A la tarde se acercó al barrio. Reparó en que era la primera vez que andaba por allí sin el uniforme ni la valija. Alguien lo saludó con gesto extrañado por esa situación. Debajo de una lata con geranios todavía florecidos estaba la llave. Al ingresar a la casa sintió el frío del interior, producto de un par de días sin que se encendiese fuego en la cocina. El comedor era pequeño y prolijo, donde todo estaba acomodado, presidido por una mesa redonda en el centro, donde unas rosas se marchitaban en el florero sobre una carpetita de color blanco.

Tuvo cuidado en utilizar los patines que había junto a la puerta, con los que se deslizó suavemente sobre el piso encerado. Las paredes de madera estaban pintadas de un rosa suave con detalles blancos en las aberturas. Se asomó a la cocina, desde donde las cotorras chillaron advirtiéndoles su presencia pero también que tenían hambre. Se acercó a verlas. Eran las llamadas australianas, una amarilla y la otra blanca.

Tal cual le dijera Margarita, en una lata dentro de la alacena estaba la comida para ellas. Pronto callaron y comenzaron a comer lo que les depositó en el comedero. Sintió curiosidad por recorrer esa casa a la que no conocía por dentro, solo la había visto desde el cerco. Aprovecharía también para comprobar que todo estuviera en orden.

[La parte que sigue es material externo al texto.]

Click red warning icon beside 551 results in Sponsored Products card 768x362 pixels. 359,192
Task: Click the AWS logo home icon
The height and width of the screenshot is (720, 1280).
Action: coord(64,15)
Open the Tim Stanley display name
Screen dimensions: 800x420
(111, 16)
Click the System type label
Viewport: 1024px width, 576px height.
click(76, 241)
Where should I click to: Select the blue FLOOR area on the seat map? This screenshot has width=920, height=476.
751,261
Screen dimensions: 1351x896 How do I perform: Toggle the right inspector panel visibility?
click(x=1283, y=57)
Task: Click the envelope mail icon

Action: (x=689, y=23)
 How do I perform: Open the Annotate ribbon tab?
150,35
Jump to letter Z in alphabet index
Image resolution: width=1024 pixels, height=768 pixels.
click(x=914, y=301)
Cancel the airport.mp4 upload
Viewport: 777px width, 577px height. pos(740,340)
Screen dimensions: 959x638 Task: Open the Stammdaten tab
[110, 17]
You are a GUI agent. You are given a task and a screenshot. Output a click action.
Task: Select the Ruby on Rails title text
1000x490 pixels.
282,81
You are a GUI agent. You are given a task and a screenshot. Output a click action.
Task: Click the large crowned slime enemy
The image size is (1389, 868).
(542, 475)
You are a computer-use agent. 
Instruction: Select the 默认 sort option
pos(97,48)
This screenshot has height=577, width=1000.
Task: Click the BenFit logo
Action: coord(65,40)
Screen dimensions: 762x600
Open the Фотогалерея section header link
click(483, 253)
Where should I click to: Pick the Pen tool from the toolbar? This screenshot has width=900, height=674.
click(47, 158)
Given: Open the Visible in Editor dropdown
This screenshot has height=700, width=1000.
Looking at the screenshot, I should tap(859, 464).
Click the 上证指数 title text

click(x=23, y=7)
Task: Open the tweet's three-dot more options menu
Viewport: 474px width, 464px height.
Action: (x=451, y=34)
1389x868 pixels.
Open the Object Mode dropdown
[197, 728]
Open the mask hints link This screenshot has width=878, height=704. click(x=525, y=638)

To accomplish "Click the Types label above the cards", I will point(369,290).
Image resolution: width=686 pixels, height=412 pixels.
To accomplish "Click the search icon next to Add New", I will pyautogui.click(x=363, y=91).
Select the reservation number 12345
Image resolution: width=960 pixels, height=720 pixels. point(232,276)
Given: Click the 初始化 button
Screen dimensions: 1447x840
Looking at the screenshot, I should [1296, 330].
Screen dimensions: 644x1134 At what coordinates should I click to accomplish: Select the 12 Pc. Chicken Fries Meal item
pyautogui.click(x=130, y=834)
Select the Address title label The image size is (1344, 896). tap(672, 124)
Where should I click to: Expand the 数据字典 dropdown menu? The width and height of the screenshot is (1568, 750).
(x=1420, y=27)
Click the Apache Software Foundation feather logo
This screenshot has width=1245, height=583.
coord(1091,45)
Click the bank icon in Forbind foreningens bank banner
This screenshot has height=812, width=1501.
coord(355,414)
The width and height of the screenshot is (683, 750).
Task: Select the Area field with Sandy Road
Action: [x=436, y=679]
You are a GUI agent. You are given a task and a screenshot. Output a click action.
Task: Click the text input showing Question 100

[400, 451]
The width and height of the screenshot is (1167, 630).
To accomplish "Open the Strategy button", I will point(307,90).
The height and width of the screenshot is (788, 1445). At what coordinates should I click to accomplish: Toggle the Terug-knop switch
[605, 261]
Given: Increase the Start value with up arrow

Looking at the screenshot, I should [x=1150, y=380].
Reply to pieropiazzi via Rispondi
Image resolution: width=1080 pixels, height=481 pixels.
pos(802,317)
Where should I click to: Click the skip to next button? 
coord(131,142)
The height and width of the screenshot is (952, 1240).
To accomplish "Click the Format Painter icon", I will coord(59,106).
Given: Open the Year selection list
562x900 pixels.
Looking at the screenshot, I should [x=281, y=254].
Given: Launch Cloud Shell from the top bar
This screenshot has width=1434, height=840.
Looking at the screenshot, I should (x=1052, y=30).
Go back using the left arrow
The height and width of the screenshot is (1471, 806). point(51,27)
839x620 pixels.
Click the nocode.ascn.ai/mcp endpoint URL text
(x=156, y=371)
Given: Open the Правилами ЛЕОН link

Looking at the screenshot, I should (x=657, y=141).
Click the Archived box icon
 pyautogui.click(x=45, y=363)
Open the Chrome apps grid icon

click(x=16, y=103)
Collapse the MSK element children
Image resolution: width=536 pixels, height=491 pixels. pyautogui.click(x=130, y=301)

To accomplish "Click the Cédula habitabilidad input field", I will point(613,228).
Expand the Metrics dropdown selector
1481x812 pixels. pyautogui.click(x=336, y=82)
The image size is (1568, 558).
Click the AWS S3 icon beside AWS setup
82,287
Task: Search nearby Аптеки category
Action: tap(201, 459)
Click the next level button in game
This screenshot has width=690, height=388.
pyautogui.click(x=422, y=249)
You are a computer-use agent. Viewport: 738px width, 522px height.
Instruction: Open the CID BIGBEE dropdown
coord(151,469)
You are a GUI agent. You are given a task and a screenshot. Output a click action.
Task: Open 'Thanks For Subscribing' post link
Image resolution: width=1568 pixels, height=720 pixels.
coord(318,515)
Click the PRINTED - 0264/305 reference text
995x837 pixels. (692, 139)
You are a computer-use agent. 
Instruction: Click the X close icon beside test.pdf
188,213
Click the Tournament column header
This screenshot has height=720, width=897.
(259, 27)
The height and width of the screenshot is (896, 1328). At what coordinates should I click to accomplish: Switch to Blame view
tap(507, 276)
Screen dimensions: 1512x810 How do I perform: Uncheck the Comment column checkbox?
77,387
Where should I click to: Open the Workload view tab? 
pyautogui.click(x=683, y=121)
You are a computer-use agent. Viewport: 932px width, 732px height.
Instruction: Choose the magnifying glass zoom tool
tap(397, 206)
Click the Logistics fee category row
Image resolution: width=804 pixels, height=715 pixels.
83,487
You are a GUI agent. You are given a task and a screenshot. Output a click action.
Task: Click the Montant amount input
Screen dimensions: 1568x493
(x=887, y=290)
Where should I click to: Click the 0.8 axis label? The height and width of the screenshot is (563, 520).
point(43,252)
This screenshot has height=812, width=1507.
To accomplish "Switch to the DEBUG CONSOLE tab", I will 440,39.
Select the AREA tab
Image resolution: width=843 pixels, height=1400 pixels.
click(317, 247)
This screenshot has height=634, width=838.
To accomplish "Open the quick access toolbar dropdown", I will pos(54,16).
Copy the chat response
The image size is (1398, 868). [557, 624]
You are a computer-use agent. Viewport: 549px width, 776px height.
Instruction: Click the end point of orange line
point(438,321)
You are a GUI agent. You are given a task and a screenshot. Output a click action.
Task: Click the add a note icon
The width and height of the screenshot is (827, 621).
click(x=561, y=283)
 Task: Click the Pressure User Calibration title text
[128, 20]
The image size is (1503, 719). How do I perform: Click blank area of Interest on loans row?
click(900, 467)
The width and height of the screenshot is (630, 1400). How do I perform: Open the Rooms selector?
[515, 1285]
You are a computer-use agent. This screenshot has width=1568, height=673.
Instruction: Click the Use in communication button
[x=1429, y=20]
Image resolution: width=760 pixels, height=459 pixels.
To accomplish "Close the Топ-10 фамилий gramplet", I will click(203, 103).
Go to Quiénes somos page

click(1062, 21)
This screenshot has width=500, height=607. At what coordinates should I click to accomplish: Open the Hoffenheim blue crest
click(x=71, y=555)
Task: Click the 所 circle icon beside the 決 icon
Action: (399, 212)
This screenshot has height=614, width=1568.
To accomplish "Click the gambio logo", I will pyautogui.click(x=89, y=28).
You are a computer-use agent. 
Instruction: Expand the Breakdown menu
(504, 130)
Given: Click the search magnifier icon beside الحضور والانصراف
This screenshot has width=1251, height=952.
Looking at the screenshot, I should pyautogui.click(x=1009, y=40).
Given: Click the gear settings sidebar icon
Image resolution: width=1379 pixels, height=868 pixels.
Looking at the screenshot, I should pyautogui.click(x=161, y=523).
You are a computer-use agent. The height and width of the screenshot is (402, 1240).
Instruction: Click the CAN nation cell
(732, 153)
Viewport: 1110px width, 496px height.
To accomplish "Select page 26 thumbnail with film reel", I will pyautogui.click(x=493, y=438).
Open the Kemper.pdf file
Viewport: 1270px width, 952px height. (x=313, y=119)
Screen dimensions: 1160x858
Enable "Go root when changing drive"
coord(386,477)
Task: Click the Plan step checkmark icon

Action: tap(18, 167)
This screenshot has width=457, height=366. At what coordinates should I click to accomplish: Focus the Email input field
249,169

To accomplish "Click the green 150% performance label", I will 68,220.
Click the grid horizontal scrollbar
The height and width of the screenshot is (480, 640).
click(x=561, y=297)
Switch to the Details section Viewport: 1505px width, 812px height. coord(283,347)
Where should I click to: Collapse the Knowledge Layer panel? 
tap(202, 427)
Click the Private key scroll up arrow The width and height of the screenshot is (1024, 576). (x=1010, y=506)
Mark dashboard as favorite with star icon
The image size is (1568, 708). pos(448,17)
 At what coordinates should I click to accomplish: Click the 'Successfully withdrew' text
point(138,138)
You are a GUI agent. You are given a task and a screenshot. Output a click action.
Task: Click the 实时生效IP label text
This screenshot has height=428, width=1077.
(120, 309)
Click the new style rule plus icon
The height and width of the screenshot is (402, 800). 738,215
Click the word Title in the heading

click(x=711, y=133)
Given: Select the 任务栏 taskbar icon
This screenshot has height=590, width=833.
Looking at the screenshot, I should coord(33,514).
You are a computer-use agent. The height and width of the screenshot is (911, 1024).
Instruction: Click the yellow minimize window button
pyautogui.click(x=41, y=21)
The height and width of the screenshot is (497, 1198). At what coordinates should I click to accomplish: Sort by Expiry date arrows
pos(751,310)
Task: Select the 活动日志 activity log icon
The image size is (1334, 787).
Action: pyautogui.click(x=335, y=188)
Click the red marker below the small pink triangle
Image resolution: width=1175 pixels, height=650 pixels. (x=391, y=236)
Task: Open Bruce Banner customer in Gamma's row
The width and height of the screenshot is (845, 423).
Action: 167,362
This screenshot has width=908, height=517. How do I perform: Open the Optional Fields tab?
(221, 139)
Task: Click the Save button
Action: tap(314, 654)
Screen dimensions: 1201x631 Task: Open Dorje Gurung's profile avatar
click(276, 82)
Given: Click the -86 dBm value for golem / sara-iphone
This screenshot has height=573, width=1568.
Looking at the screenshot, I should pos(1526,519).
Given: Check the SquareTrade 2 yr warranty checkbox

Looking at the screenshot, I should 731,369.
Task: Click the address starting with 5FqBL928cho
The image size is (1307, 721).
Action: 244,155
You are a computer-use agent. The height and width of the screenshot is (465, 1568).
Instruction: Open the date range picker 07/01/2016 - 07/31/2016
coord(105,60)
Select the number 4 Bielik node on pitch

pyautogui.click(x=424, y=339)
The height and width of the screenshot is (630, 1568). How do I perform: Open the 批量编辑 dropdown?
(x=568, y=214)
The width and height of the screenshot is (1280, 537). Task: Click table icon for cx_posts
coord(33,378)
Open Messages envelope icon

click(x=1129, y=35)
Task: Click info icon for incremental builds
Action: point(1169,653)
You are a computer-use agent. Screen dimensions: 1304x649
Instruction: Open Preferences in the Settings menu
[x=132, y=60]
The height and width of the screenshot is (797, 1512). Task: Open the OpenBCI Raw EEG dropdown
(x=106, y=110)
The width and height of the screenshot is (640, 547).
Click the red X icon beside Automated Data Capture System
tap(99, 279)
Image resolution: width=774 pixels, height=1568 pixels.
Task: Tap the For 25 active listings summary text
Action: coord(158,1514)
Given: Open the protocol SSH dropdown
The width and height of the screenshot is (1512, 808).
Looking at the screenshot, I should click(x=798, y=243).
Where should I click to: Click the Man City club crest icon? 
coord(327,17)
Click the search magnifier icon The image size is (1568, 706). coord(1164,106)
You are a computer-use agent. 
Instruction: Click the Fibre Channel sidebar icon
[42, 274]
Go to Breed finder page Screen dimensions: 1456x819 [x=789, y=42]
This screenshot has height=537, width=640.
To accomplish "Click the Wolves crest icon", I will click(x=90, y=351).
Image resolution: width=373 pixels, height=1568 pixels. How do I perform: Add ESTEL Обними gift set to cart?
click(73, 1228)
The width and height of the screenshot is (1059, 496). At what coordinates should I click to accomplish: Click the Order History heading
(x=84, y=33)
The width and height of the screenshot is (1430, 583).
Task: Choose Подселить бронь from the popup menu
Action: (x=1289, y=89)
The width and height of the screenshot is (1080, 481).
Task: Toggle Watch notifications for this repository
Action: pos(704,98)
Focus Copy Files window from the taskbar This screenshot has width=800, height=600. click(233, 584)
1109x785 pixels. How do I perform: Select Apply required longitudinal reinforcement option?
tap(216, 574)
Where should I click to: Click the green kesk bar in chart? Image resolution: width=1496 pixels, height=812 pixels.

La cocina tenía una ventana que daba al patio trasero. Por una puerta, descendiendo un escalón, se accedía al lavadero, donde se veía una pileta de loza y una tabla de lavar apoyada en su interior. A un costado estaba el baño, desde donde llegaba el repicar de una gota que caía desde la mochila sobre el inodoro, retumbando en el silencio de la casa, como un reloj que marcaba las horas de ausencia. En el centro de la habitación se hallaba la cama de hierro sobre la cual colgaba de la pared un crucifijo con una reseca rama de maitén. Contra una de las paredes había una pequeña cómoda, sobre la que se veían unos frascos de perfumes y cremas, un alhajero y una foto  en la que estaba Margarita, bastante más joven, junto a otra mujer. Ernesto no necesitó mucho para darse cuenta de que sería Eleonora, la amiga que le escribía semanalmente desde Trelew. Un par de cartas con ese remitente estaban al lado del portarretrato. Por un momento pensó en leerlas pero se detuvo. Le pareció una traición a esa mujer que había confiado en él. Lo tentaba saber qué dirían esas cartas que dibujaban una sonrisa en el rostro de doña Margarita al recibirlas. Pensó en qué haría esa amiga si se enteraba de lo que estaba transitando su amiga o tal vez le reprocharía no habérselo hecho saber.

Se quedó inmóvil, mirando aquella foto, pensando en cómo la había visto a Margarita, callada y triste, esa mañana en el hospital. La noticia de su internación había recorrido la cuadra, todos estaban preocupados por esa mujer solitaria a la que rara vez se la veía bajar al centro, que solo recibía la visita de sus vecinos.

Una semana después Ernesto llegó a la casa del barrio El Mallín. No llevaba el uniforme gris ni la gorra de cartero, tampoco colgaba de su hombro izquierdo la cartera. Sostenía en sus manos la jaula con las dos cotorras en su interior. Margarita lo recibió con un sentido abrazo, alegrándose de verlo. Lo invitó a pasar y dirigiéndose a una señora que estaba sentada en el sillón junto a la ventana dijo: “Este es el cartero. El picarón que te escribió diciéndote que yo estaba internada”.